Could it be that GitHub CI is much slower than my local machine and it exceeded time deadline?

kkonevets commented 2 years ago

Yes, the same commit on following push was successful. All bpf tests succeeded. So GitHub CI was a bottleneck. I guess GitHub's test workload is not constant and depends on a time of day. @ruuda I have fixed everything you commented on, please review.

ruuda commented 2 years ago

Could it be that GitHub CI is much slower than my local machine and it exceeded time deadline?

Could be, but I remember seeing a similar error before, that was https://github.com/solana-labs/solana/issues/18201. It has been fixed since, but I wouldn’t be surprised if there are still bugs. But yeah it could also be a capacity issue, I suppose.

kkonevets commented 2 years ago

Thank you for your work, appreciate it. It ain't easy for me too to answer all comments. I fixed all I could, please check it out.

kkonevets commented 2 years ago

fixed

ruuda commented 2 years ago

Merged! The next step now would be the compatibility layer — a way for the new program to read the old state, and upgrade it in place. I also realized that Lido::deserialize_lido does not check the version yet. It should check that the version matches the expected version, and fail otherwise, because it will not be able to read the v0 state.

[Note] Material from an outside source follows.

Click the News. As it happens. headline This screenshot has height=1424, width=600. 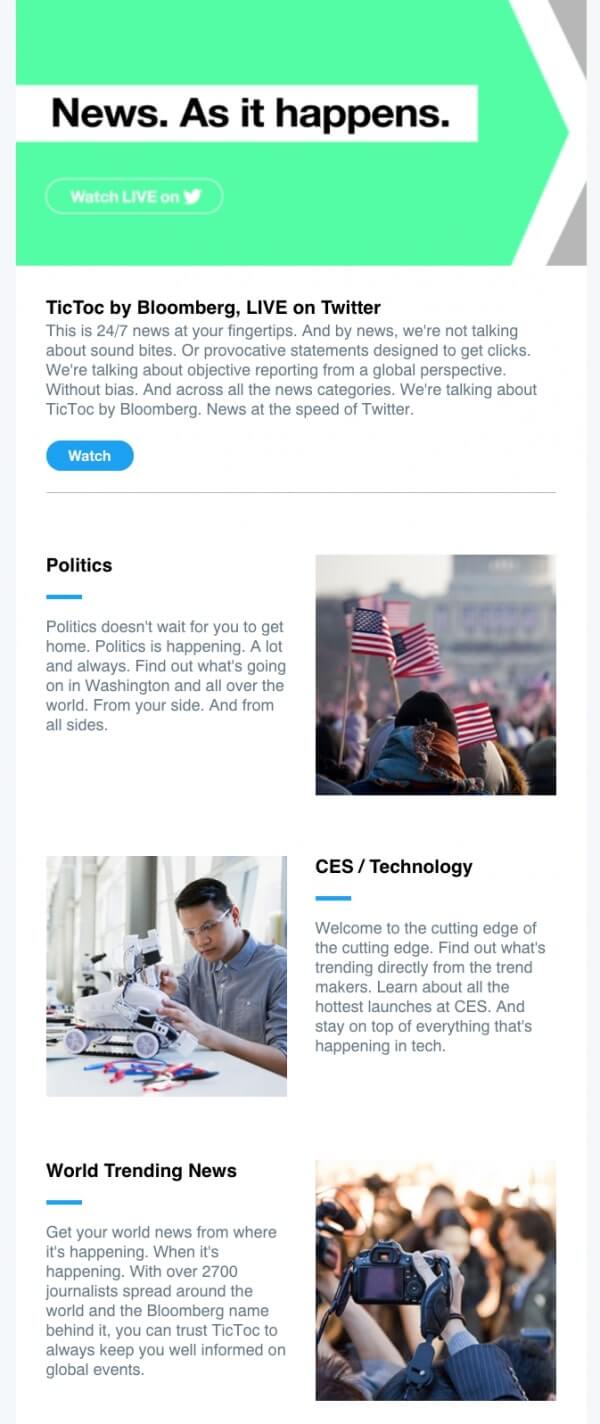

We will not know Solido validator fee metrics (e.g. fee_validation_total_lamports), because a public validator can have stake accounts beyond Solido. So we can approximately compute it from amount of Solido stake

Ah yes, this would be interesting to add a metric for, the current fee percentages of all enrolled validators.

kkonevets commented 2 years ago

Thanks. Currently I prepare a PR to integrate BigVec. That's a hole lot of changes. Only after that it makes sence to implement UpdateState instruction, because BigVec brings additional changes to the state. Thanks for the hint about Lido::deserialize_lido.

ruuda commented 2 years ago

There are a few places in Solido where we do a linear scan over all validators. In some cases it might be avoided by having the user pass in the index as part of the instruction (similar to how for program-derived addresses, we can pass in the bump seed instead of having to compute it at execution time). But for some instructions (e.g. stake and withdraw), we do really need a linear scan over all validators, to ensure that we stake with the least-staked validator and withdraw from the most-staked validator. From what I can tell about BigVec, it does not solve this problem, it only allows us to selectively deserialize some elements. What I would do instead is to avoid deserialization entirely. We already get the account data as a byte vector, we can work with that directly. Basically the approach that Cap'n Proto takes. The representation of Validator is stable, so we can transmute the bytes directly into a &mut Validator.

kkonevets commented 2 years ago

BigVec does exactly that. It does not deserialize with Borsh, but reinterprets list entries with an unsafe pointer cast. More over it can cheaply select entries with a binary predicate. For example, we can select a validator with a specific pubkey. So that's just a number of memcmp calls, which is not that long, but indexing would be faster for sure.

kkonevets commented 2 years ago

The problem with indexing is that first maintainer can be indexing into the list while the second maintainer is removing from it. So if the second maintainer removes a validator from the beginning of the list indexes will shift by 1 and the first maintainer will have no way to know that. Indexes are not "unique", pubkeys are much better

ruuda commented 2 years ago

So if the second maintainer removes a validator from the beginning of the list indexes will shift by 1 and the first maintainer will have no way to know that. Indexes are not "unique", pubkeys are much better

You would still verify the pubkey of course, but you can skip the linear search. If the pubkey at the user-provided index is not the expected one, simply fail the transaction.